Not in order to become flawless.

But in order to notice when our own assumptions begin to obscure the other person.

The professional task is not to see everything.

It is to remain willing to examine how we see.

A Gaze That Creates Space

Through the work on the dissertation, I gradually became more concerned with a simple question:

What does a gaze look like when it does not create shame?

There is probably no single answer.

But perhaps it begins by refusing to make the other person smaller than they are.

By not reducing a human being to a diagnosis, a violation, a mistake, or a story.

By allowing the other person to retain the right to be more than what we already know.

Such a gaze does not romanticise suffering.

It does not ignore responsibility.

It does not minimise violations.

But it refuses to allow the violation to have the final word.

More Than the Judgement of the Other

Shame makes us believe that the gaze of the other is the final truth about who we are.

But no human gaze is infallible.

Not even our own.

We need people who see us more truthfully than shame does.

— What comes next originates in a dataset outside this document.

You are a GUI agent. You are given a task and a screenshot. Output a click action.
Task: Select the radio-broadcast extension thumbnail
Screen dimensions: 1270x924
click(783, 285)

Not because they close their eyes to what is difficult.

But because they see more.

They see the person behind the self-accusation.

They see the dignity behind the shame.

They see the life that has not yet been fully lived.

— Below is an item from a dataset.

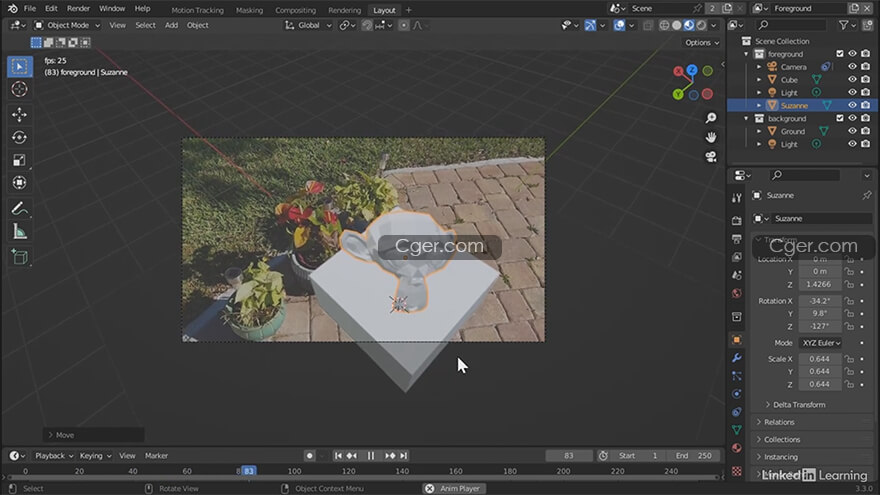The height and width of the screenshot is (495, 880).
Task: Toggle camera view icon in viewport
Action: tap(711, 156)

Perhaps this is one of the most important tasks both in professional social work and in human relationships more generally.

Not to take over another person’s life.

Not to remove all pain.

But to encounter another human being with a gaze that makes it possible to believe that shame does not tell the whole truth.


Shame makes us believe that the gaze of the other is the final truth about who we are.


This essay was written in a conversation with OpenAI/ChatGPT


This essay is part of the series “From Dissertation to Essay” and is based particularly on the dissertation’s existential-dialogical perspective on shame, inspired among others by Martin Buber, as well as its discussion of recognition, relationships, and self-understanding in: Pettersen, K. T. (2009). An Exploration into the Concept and Phenomenon of Shame within the Context of Child Sexual Abuse: An Existential-Dialogical Perspective of Social Work within the Settings of a Norwegian Incest Centre. NTNU.